Recast the data as a Markdown table with the columns Row and Line, giving each line a row number and leaving out blank lines. Begin at the first line of the data and stop after the line that contains "Action: click(x=42, y=14)".

Start of Exercise inputs

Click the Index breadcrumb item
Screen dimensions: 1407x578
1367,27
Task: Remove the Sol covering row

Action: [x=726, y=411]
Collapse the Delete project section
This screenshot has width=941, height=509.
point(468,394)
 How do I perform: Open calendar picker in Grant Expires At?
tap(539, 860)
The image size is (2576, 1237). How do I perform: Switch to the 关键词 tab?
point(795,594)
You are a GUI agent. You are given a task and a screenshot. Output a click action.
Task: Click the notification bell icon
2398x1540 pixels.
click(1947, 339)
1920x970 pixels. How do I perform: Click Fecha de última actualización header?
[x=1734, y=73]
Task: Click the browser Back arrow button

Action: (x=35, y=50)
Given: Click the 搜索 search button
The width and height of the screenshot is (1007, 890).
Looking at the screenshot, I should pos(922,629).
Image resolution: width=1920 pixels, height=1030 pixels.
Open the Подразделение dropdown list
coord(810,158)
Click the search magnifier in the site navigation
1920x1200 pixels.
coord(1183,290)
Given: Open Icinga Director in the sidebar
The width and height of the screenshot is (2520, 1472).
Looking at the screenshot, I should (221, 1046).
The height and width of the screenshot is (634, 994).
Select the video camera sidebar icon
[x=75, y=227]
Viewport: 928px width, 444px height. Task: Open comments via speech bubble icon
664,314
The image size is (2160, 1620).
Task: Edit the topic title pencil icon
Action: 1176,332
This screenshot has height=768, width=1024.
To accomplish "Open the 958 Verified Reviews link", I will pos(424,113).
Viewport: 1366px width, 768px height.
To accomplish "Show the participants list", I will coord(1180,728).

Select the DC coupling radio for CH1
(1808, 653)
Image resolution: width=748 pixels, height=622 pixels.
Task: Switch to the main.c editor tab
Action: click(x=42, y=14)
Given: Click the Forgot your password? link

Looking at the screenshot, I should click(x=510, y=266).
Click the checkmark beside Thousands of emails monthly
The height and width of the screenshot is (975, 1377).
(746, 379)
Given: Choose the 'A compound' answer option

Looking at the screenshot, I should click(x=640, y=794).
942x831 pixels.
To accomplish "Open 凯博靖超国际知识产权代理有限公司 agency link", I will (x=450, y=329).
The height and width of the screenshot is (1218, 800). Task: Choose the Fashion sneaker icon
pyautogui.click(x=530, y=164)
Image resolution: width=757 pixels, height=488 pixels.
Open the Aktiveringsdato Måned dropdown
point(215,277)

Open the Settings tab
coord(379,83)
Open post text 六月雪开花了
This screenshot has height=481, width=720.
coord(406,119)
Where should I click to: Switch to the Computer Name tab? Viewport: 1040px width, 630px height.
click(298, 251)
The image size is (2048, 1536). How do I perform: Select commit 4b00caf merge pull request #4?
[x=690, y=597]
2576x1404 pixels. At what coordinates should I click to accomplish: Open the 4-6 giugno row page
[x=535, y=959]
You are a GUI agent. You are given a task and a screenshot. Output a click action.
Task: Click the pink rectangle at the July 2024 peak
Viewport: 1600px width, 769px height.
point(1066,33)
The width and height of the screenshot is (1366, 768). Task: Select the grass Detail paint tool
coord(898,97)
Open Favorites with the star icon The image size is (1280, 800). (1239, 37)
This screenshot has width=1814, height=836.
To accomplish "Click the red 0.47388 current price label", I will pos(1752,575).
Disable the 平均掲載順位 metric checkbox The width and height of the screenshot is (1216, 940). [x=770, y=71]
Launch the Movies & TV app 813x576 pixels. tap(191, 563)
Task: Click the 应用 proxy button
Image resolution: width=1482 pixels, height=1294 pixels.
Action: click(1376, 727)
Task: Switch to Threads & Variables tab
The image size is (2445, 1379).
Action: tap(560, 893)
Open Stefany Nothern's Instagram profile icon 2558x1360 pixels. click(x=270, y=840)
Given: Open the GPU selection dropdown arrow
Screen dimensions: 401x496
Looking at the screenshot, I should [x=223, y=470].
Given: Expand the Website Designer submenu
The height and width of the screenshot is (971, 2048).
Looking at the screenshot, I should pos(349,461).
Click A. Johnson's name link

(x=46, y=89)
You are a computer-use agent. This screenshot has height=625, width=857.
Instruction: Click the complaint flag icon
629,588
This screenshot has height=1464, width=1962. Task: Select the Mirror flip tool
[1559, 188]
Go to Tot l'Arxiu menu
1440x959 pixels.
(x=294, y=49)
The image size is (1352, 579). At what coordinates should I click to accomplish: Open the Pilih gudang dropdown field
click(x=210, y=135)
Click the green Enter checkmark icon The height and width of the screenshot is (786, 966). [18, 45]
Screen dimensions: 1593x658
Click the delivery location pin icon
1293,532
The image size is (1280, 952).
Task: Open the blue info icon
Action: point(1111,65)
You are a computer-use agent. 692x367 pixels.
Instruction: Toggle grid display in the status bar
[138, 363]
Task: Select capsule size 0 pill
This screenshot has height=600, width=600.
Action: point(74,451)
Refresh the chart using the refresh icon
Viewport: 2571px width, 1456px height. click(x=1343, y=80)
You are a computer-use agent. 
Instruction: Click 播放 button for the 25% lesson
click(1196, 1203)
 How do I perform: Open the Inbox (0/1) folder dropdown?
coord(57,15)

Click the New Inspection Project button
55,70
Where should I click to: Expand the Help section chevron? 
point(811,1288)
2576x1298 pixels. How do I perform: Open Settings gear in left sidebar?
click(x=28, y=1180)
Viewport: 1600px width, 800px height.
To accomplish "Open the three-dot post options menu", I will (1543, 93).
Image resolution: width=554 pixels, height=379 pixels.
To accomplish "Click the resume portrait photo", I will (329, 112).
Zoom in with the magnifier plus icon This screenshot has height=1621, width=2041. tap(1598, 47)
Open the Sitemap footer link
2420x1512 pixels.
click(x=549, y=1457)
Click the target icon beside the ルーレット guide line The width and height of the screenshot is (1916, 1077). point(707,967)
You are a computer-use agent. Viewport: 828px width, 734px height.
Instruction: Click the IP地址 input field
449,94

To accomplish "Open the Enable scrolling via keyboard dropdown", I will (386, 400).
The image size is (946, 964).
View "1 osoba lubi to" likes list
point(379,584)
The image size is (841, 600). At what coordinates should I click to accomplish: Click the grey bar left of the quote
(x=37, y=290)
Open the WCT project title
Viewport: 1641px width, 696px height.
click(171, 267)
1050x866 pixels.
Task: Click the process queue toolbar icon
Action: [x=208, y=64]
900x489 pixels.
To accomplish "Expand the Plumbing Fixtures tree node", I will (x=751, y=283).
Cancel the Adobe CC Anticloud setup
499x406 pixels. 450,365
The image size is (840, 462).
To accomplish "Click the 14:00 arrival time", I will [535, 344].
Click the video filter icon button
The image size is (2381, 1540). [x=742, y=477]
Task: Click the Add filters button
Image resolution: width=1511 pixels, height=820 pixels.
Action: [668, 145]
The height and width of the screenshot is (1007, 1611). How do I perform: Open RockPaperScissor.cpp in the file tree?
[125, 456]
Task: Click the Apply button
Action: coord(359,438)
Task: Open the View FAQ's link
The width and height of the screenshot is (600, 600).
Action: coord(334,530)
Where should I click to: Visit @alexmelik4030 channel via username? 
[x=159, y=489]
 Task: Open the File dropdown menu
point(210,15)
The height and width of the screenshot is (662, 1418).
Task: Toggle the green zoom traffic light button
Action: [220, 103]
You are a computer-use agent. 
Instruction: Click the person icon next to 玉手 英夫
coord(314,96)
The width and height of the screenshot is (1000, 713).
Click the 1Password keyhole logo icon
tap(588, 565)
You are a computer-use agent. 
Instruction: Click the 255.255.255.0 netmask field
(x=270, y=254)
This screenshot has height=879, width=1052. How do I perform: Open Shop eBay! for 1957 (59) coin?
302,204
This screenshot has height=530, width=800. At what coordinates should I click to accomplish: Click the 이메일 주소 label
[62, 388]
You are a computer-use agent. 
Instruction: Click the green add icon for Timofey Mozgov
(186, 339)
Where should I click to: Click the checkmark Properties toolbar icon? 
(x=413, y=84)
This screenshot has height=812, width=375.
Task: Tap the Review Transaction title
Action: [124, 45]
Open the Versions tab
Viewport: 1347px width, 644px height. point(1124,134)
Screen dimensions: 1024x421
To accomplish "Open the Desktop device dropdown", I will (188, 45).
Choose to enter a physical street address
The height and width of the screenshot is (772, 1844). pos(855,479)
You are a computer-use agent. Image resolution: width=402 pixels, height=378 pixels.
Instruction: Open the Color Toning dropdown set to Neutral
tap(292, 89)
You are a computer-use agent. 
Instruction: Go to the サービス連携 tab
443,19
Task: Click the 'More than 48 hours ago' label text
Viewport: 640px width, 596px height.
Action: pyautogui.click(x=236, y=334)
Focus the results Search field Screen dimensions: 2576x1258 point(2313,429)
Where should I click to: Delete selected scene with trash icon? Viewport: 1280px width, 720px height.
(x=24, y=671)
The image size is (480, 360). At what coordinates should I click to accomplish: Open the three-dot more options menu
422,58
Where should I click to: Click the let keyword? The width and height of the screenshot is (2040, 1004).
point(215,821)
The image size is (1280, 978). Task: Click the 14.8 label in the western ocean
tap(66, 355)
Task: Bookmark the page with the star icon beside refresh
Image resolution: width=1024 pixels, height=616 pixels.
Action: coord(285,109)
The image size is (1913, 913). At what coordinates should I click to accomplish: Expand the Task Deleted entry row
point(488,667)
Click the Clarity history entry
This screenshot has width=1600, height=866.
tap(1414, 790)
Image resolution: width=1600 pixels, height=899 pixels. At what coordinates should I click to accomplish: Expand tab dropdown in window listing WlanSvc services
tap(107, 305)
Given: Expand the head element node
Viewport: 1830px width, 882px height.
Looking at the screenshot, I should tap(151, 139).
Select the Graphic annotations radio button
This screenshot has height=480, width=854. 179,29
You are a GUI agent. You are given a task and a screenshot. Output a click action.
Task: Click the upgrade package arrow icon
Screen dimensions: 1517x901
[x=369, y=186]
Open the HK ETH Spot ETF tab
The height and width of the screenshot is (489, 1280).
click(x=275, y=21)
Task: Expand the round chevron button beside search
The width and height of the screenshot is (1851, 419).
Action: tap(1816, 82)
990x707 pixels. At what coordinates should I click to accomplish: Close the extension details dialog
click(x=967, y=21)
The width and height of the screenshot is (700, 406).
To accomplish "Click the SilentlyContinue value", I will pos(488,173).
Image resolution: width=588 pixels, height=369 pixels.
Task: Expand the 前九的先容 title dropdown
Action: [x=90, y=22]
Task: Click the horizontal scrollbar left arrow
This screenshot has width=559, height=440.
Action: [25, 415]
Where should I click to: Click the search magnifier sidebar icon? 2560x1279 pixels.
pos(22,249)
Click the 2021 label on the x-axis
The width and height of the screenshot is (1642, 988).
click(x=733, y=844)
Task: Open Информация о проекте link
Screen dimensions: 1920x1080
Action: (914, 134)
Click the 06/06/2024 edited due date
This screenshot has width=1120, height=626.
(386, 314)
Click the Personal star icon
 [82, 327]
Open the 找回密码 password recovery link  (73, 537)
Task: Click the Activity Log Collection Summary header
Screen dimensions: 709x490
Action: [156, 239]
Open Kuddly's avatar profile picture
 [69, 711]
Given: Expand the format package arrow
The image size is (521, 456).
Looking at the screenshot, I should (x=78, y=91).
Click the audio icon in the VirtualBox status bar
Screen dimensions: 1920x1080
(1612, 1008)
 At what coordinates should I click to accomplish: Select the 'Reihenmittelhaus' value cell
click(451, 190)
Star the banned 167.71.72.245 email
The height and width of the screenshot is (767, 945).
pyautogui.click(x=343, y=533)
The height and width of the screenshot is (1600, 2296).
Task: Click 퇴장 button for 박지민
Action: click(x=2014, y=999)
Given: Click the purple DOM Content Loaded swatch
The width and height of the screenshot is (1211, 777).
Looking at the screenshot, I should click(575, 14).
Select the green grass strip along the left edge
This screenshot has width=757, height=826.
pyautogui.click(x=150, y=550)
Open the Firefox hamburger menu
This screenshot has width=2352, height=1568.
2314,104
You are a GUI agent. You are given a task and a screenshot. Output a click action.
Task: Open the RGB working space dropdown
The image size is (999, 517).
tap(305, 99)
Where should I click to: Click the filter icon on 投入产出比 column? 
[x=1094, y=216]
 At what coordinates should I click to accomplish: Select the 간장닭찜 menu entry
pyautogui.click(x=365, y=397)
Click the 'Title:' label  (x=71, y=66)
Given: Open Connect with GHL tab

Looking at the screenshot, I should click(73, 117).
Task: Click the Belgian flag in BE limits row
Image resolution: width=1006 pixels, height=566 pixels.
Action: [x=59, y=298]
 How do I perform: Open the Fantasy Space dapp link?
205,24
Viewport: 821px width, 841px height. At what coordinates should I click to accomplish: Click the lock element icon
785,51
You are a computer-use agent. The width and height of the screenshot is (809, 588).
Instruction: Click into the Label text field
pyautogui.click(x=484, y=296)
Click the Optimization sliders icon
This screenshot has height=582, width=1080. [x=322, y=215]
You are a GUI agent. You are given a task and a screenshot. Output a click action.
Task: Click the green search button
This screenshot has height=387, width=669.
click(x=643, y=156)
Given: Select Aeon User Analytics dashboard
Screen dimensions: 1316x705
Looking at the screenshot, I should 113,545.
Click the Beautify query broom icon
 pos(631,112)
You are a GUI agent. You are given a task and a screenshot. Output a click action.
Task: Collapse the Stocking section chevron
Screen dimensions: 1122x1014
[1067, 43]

End of Exercise inputs

→ Completed exercise
| Row | Line |
|---|---|
| 1 | Click the Index breadcrumb item |
| 2 | Screen dimensions: 1407x578 |
| 3 | 1367,27 |
| 4 | Task: Remove the Sol covering row |
| 5 | Action: [x=726, y=411] |
| 6 | Collapse the Delete project section |
| 7 | This screenshot has width=941, height=509. |
| 8 | point(468,394) |
| 9 |  How do I perform: Open calendar picker in Grant Expires At? |
| 10 | tap(539, 860) |
| 11 | The image size is (2576, 1237). How do I perform: Switch to the 关键词 tab? |
| 12 | point(795,594) |
| 13 | You are a GUI agent. You are given a task and a screenshot. Output a click action. |
| 14 | Task: Click the notification bell icon |
| 15 | 2398x1540 pixels. |
| 16 | click(1947, 339) |
| 17 | 1920x970 pixels. How do I perform: Click Fecha de última actualización header? |
| 18 | [x=1734, y=73] |
| 19 | Task: Click the browser Back arrow button |
| 20 | Action: (x=35, y=50) |
| 21 | Given: Click the 搜索 search button |
| 22 | The width and height of the screenshot is (1007, 890). |
| 23 | Looking at the screenshot, I should pos(922,629). |
| 24 | Image resolution: width=1920 pixels, height=1030 pixels. |
| 25 | Open the Подразделение dropdown list |
| 26 | coord(810,158) |
| 27 | Click the search magnifier in the site navigation |
| 28 | 1920x1200 pixels. |
| 29 | coord(1183,290) |
| 30 | Given: Open Icinga Director in the sidebar |
| 31 | The width and height of the screenshot is (2520, 1472). |
| 32 | Looking at the screenshot, I should (221, 1046). |
| 33 | The height and width of the screenshot is (634, 994). |
| 34 | Select the video camera sidebar icon |
| 35 | [x=75, y=227] |
| 36 | Viewport: 928px width, 444px height. Task: Open comments via speech bubble icon |
| 37 | 664,314 |
| 38 | The image size is (2160, 1620). |
| 39 | Task: Edit the topic title pencil icon |
| 40 | Action: 1176,332 |
| 41 | This screenshot has height=768, width=1024. |
| 42 | To accomplish "Open the 958 Verified Reviews link", I will pos(424,113). |
| 43 | Viewport: 1366px width, 768px height. |
| 44 | To accomplish "Show the participants list", I will coord(1180,728). |
| 45 | Select the DC coupling radio for CH1 |
| 46 | (1808, 653) |
| 47 | Image resolution: width=748 pixels, height=622 pixels. |
| 48 | Task: Switch to the main.c editor tab |
| 49 | Action: click(x=42, y=14) |